Tarkowska Magdalena, Głowacka-Mrotek Iwona, Skonieczny Bartosz, Jankowski Michał, Nowikiewicz Tomasz, Jarzemski Marcin, Zegarski Wojciech, Jarzemski Piotr
Department of Urology, Nicolaus Copernicus University in Toruń, Collegium Medicum in Bydgoszcz, 85-094 Bydgoszcz, Poland.
Department of Rehabilitation, Nicolaus Copernicus University in Toruń, Collegium Medicum in Bydgoszcz, 85-094 Bydgoszcz, Poland.
J Clin Med. 2022 Oct 7;11(19):5912. doi: 10.3390/jcm11195912.
This study constitutes a prospective, three-stage evaluation of quality of life among patients receiving surgical treatment for colorectal cancer depending on the type of surgery performed (open anterior resection, laparoscopic anterior resection, abdominoperineal resection, or Hartmann’s procedure). The study included 82 patients treated at the Surgical Oncology Outpatient Department of the Oncology Center in Bydgoszcz from June 2019 to August 2021. The study tools consisted of diagnostic surveys and analyses of medical records. The standardized study tools were the surveys EORTC QLQ-C30 and QLQ-CR29. In addition, a proprietary questionnaire was developed to collect demographic data. Quality of life was measured at three time-points: the day before the surgery and 6 and 12 months post-surgery. Statistically significant differences (p < 0.05) were observed in the domains of role functioning (III, p = 0.030), body image (II, p < 0.001; III, p < 0.001), sexual functioning (II, p = 0.037), buttocks/anal area/rectum pain (III, p = 0.031), and embarrassment (II, p = 0.022; III, p = 0.010). Statistically significant differences in the functional and symptom scale scores were also observed within each group at different stages of cancer treatment. As shown by our study, the quality of life of patients treated for colorectal cancer is determined not only by the operating technique but also by sociodemographic and clinical factors. The use of minimally invasive surgical techniques enables patients to return to their social roles more quickly and improves their self-assessment of body image.

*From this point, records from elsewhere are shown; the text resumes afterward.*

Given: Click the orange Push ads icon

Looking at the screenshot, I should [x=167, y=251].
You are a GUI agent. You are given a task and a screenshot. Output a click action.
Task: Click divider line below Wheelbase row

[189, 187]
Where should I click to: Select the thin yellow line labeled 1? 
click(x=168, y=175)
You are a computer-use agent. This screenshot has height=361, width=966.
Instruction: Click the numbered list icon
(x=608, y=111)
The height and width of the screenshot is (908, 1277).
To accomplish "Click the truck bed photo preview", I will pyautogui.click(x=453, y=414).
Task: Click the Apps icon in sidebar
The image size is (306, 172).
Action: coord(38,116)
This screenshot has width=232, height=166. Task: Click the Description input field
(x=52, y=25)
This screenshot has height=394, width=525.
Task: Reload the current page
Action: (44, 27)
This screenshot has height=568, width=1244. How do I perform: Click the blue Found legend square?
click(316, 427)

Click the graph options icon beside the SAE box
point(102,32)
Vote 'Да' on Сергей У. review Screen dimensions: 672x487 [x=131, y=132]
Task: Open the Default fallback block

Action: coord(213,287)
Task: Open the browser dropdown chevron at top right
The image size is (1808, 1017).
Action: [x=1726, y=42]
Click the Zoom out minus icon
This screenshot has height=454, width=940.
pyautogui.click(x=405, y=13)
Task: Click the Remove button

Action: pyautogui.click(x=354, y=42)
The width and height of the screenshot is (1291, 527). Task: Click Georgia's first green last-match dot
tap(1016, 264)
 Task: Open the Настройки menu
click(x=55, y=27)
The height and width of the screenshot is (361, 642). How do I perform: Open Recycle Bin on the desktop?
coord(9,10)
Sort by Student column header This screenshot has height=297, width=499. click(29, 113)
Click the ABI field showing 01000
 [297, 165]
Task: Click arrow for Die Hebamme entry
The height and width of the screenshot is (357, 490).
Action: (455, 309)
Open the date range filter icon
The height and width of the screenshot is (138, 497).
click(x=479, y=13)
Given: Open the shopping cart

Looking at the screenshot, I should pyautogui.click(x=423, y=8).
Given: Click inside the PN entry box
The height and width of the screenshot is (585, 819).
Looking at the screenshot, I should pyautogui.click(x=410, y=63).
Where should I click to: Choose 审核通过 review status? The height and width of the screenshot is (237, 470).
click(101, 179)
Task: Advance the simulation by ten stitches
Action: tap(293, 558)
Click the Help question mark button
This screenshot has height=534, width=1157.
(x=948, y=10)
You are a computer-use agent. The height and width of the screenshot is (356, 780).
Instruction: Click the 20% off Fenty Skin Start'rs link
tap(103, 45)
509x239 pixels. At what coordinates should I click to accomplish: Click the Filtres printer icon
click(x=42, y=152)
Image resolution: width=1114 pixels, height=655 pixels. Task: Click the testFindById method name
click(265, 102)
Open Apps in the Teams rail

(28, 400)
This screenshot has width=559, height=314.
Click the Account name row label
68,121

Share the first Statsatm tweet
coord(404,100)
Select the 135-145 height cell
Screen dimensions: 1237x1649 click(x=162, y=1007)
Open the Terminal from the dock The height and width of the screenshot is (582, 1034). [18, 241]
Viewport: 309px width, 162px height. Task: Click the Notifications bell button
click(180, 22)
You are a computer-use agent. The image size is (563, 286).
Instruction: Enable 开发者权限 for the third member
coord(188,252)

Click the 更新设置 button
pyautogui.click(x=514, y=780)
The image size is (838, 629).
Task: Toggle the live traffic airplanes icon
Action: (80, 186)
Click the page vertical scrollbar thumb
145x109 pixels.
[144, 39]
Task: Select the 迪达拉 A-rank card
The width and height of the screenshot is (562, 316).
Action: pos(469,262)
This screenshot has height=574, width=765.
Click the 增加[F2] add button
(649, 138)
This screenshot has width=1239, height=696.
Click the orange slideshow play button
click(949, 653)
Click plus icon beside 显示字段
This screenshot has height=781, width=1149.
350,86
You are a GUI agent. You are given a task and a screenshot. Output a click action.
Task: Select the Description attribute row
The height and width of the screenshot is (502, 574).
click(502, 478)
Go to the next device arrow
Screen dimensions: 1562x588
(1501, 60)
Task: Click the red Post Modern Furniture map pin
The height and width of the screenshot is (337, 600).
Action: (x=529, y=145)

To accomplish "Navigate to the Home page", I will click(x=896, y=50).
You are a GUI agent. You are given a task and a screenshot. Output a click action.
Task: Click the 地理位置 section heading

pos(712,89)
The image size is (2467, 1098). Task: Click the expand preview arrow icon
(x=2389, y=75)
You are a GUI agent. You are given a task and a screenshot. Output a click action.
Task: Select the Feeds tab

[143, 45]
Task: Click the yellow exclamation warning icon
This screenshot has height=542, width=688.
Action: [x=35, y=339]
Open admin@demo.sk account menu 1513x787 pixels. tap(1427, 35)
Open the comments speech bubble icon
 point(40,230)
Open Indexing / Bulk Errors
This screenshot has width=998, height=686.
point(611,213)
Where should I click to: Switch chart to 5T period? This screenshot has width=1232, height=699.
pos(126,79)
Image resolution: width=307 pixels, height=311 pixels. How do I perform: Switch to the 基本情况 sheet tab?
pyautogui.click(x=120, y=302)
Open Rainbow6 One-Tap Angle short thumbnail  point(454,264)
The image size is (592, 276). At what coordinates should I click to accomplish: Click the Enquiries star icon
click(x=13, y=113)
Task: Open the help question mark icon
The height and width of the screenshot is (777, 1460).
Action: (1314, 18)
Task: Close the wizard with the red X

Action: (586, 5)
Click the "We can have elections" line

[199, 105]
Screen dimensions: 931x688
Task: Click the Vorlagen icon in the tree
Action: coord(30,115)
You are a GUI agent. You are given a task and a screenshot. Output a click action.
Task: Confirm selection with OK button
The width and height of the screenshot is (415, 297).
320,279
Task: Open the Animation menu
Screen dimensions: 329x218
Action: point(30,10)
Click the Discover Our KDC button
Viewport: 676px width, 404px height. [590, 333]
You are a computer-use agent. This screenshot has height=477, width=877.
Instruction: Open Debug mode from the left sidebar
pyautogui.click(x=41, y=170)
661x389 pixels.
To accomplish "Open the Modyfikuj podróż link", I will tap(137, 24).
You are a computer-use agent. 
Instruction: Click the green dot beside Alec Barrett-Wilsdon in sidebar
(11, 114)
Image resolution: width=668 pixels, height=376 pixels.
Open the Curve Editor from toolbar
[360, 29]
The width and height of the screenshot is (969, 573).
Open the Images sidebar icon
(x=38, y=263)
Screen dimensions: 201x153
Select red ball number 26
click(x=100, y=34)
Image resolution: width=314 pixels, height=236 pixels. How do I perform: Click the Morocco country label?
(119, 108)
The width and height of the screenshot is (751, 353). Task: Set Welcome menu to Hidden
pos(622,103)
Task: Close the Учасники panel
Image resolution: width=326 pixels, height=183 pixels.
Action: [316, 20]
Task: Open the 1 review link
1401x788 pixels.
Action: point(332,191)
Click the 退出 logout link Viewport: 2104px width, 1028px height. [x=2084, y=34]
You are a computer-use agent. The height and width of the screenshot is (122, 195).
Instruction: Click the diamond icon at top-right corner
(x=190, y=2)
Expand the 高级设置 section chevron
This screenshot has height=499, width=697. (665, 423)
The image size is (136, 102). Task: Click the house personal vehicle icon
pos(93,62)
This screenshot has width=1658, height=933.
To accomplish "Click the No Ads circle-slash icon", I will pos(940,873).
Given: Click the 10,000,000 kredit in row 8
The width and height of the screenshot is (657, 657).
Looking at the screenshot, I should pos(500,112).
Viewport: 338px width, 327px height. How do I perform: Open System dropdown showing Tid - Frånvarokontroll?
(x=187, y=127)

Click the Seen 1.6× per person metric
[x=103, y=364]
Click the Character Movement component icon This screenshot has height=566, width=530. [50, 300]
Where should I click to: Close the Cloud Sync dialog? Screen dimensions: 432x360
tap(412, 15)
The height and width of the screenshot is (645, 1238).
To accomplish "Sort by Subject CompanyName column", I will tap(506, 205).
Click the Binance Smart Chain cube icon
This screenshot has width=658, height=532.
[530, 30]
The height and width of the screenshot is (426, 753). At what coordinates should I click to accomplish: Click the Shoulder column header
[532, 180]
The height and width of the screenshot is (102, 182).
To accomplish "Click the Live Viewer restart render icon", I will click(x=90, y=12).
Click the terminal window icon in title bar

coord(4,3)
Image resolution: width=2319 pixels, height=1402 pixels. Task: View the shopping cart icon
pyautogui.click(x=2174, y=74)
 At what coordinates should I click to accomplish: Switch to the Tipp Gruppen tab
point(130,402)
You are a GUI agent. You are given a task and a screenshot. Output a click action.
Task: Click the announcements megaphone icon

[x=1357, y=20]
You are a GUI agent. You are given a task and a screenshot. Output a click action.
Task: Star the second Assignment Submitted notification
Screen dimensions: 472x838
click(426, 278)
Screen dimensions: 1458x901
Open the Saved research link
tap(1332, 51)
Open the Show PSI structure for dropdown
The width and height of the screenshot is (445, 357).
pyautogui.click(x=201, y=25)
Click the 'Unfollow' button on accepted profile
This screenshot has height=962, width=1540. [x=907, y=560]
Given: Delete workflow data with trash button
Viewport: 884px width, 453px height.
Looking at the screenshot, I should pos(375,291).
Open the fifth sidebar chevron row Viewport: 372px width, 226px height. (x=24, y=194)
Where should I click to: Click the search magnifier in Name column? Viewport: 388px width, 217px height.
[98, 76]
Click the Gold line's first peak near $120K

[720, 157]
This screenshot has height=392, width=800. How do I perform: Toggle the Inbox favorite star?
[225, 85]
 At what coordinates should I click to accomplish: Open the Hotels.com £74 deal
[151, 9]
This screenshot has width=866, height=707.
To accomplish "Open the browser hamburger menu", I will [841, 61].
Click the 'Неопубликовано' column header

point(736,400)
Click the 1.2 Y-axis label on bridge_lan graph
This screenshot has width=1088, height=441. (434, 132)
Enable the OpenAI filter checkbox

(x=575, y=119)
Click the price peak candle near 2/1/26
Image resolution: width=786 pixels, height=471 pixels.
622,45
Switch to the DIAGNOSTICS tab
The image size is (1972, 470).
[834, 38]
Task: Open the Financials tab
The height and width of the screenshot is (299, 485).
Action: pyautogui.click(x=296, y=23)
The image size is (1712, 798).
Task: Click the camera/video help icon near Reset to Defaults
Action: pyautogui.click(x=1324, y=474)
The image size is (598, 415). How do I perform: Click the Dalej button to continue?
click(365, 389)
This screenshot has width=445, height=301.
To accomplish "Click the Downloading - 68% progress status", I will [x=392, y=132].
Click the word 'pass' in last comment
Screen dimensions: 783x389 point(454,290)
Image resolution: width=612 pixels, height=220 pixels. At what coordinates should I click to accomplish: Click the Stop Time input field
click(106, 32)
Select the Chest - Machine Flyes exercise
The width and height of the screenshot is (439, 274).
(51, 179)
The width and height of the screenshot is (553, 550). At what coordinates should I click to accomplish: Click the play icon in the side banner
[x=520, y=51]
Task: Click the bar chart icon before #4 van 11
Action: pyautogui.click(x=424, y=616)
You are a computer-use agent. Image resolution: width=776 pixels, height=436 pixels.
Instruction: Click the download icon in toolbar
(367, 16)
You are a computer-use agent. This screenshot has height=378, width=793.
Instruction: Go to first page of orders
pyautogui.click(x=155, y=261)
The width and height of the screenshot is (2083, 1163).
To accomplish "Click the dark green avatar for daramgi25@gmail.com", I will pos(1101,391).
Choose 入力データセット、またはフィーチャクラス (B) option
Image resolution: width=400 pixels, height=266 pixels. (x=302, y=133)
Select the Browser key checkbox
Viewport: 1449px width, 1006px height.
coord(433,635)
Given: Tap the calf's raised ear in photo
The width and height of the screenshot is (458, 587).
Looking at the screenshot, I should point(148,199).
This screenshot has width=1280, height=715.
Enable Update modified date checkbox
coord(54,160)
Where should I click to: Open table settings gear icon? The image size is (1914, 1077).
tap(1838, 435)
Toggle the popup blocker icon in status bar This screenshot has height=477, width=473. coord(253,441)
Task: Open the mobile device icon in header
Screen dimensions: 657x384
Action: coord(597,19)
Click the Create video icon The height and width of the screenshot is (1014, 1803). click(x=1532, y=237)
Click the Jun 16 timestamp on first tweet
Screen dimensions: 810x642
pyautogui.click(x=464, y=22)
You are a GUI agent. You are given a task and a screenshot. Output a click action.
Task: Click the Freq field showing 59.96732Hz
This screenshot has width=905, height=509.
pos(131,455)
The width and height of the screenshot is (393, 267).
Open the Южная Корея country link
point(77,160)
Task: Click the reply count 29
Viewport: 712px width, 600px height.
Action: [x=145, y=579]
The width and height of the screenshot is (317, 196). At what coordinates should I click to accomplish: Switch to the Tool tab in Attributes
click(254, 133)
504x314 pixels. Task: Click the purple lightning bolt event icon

本研究对接受结直肠癌手术治疗的患者的生活质量进行了前瞻性三阶段评估,评估依据所施行手术的类型(开放式前切除术、腹腔镜前切除术、腹会阴联合切除术或哈特曼手术)。该研究纳入了2019年6月至2021年8月在比得哥什肿瘤中心外科肿瘤门诊接受治疗的82例患者。研究工具包括诊断性调查和病历分析。标准化研究工具为欧洲癌症研究与治疗组织生活质量核心问卷(EORTC QLQ-C30)和结直肠癌特异性问卷(QLQ-CR29)。此外,还编制了一份专有问卷以收集人口统计学数据。在三个时间点对生活质量进行了测量:手术前一天以及手术后6个月和12个月。在角色功能领域(III,p = 0.030)、身体形象(II,p < 0.001;III,p < 0.001)、性功能(II,p = 0.037)、臀部/肛门区域/直肠疼痛(III,p = 0.031)和尴尬(II,p = 0.022;III,p = 0.010)方面观察到具有统计学意义的差异(p < 0.05)。在癌症治疗的不同阶段,每组内的功能和症状量表评分也观察到具有统计学意义的差异。正如我们的研究所表明的,接受结直肠癌治疗的患者的生活质量不仅取决于手术技术,还取决于社会人口统计学和临床因素。使用微创外科技术可使患者更快地恢复其社会角色,并改善他们对身体形象的自我评估。